The snorts and snarls that escaped from him for the next quarter of an hour went far to support the truth of the old saying that two of a trade never agree.
THE SCHARTZ-METTERKLUME METHOD
Lady Carlotta stepped out on to the platform of the small wayside station and took a turn or two up and down its uninteresting length, to kill time till the train should be pleased to proceed on its way. Then, in the roadway beyond, she saw a horse struggling with a more than ample load, and a carter of the sort that seems to bear a sullen hatred against the animal that helps him to earn a living. Lady Carlotta promptly betook her to the roadway, and put rather a different complexion on the struggle. Certain of her acquaintances were wont to give her plentiful admonition as to the undesirability of interfering on behalf of a distressed animal, such interference being “none of her business.” Only once had she put the doctrine of non-interference into practice, when one of its most eloquent exponents had been besieged for nearly three hours in a small and extremely uncomfortable may-tree by an angry boar-pig, while Lady Carlotta, on the other side of the fence, had proceeded with the water-colour sketch she was engaged on, and refused to interfere between the boar and his prisoner. It is to be feared that she lost the friendship of the ultimately rescued lady. On this occasion she merely lost the train, which gave way to the first sign of impatience it had shown throughout the journey, and steamed off without her. She bore the desertion with philosophical indifference; her friends and relations were thoroughly well used to the fact of her luggage arriving without her. She wired a vague non-committal message to her destination to say that she was coming on “by another train.” Before she had time to think what her next move might be she was confronted by an imposingly attired lady, who seemed to be taking a prolonged mental inventory of her clothes and looks.

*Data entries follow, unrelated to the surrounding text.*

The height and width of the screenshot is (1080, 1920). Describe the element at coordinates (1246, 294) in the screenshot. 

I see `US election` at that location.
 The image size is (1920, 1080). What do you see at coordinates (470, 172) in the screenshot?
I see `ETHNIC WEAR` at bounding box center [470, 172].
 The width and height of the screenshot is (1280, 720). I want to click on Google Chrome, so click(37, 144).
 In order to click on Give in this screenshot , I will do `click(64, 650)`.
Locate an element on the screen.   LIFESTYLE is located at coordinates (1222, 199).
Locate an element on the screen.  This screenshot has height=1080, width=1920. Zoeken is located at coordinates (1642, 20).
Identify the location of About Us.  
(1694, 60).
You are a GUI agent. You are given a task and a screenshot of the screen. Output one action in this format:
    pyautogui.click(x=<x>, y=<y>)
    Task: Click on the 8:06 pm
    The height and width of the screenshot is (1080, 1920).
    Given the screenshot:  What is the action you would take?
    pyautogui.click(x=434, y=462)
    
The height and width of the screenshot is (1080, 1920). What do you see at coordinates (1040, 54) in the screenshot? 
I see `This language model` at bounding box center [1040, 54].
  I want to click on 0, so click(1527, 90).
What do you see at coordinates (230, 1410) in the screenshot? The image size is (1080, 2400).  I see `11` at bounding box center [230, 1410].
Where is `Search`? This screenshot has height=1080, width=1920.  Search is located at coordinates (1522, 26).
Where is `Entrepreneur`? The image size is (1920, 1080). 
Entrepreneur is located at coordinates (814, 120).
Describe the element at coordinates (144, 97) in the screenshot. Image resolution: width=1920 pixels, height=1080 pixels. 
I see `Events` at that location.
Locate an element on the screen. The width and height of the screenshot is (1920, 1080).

“You must be Miss Hope, the governess I’ve come to meet,” said the apparition, in a tone that admitted of very little argument.
“Very well, if I must I must,” said Lady Carlotta to herself with dangerous meekness.
“I am Mrs. Quabarl,” continued the lady; “and where, pray, is your luggage?”
“It’s gone astray,” said the alleged governess, falling in with the excellent rule of life that the absent are always to blame; the luggage had, in point of fact, behaved with perfect correctitude. “I’ve just telegraphed about it,” she added, with a nearer approach to truth.